This week’s lecture allowed me to revisit certain communication theories I studied in Year 12. One that I didn’t study was ‘technological determinism’, which is “a reductionist theory that presumes that a society’s technology drives the development of its social structure and cultural values.”
It all sounds a bit communistic, so it was no surprise to find out from further research that thy lord and saviour Karl Marx brought this idea to prominence. In a more contemporary setting, writer Nicolas Carr explores technological determinism in his 2008 essay ‘Is Google Making Us Stupid’
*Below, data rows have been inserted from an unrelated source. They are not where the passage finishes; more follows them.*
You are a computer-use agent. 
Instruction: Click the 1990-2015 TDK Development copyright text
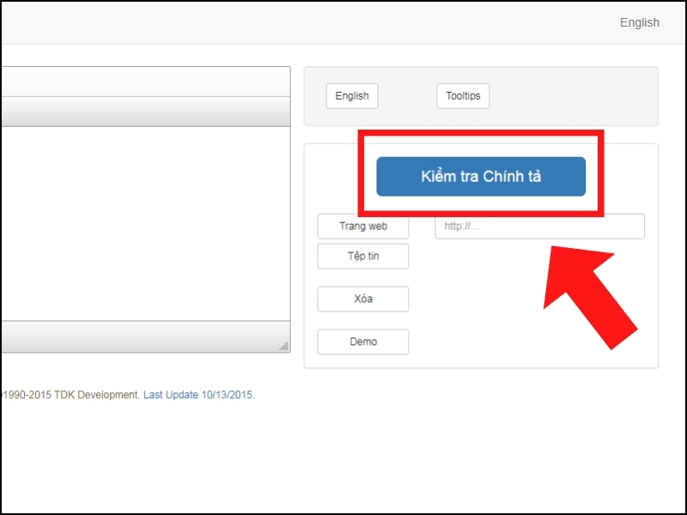[x=71, y=395]
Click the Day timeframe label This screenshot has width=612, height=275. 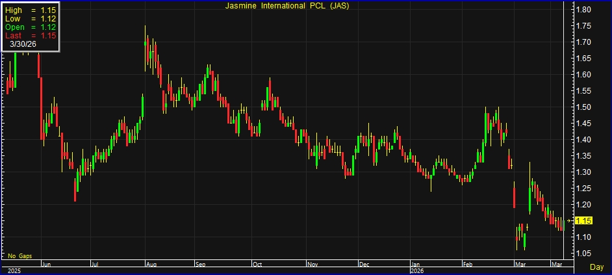coord(596,267)
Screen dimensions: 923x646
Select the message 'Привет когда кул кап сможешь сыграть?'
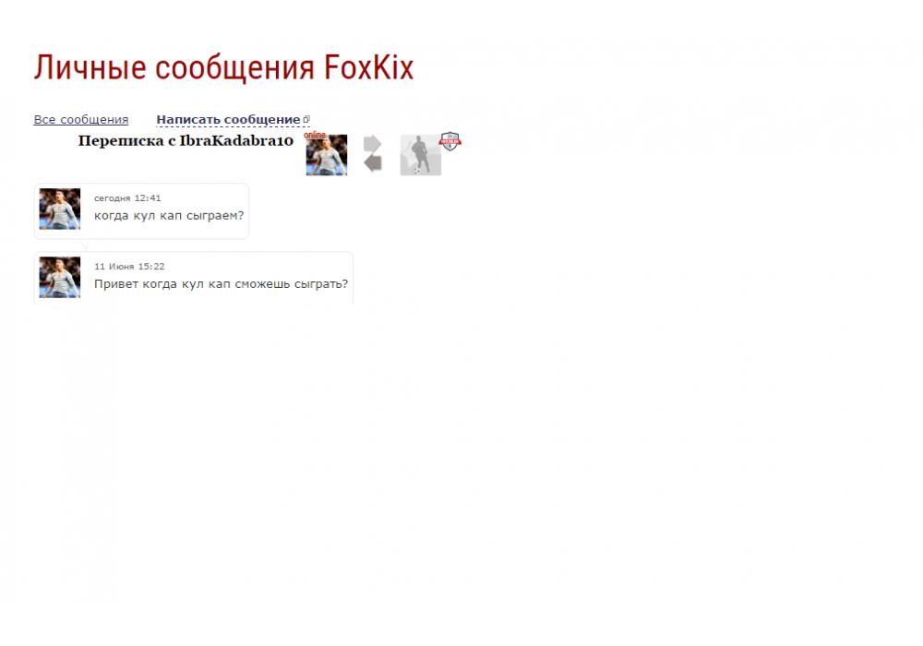point(221,284)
Carr basically says technology leads to deception. The rise of the digital age has resulted in a shift in the way we think, and thus, has changed the way society and culture develops. Here’s an excerpt:
“Over the past few years I’ve had an uncomfortable sense that someone, or something, has been tinkering with my brain, remapping the neural circuitry, reprogramming the memory. My mind isn’t going – so far as I can tell – but it’s changing. I’m not thinking the way I used to think. I can feel it most strongly when I’m reading. Immersing myself in a book or a lengthy article used to be easy. My mind would get caught up in the narrative or the turns of the argument and I’d spend hours strolling through long stretches of prose. That’s rarely the case anymore. Now my concentration often starts to drift after two or three pages. I get fidgety, lose the thread, begin looking for something else to do. I feel as if I’m always dragging my wayward brain back to the text. The deep reading that used to come naturally has become a struggle.”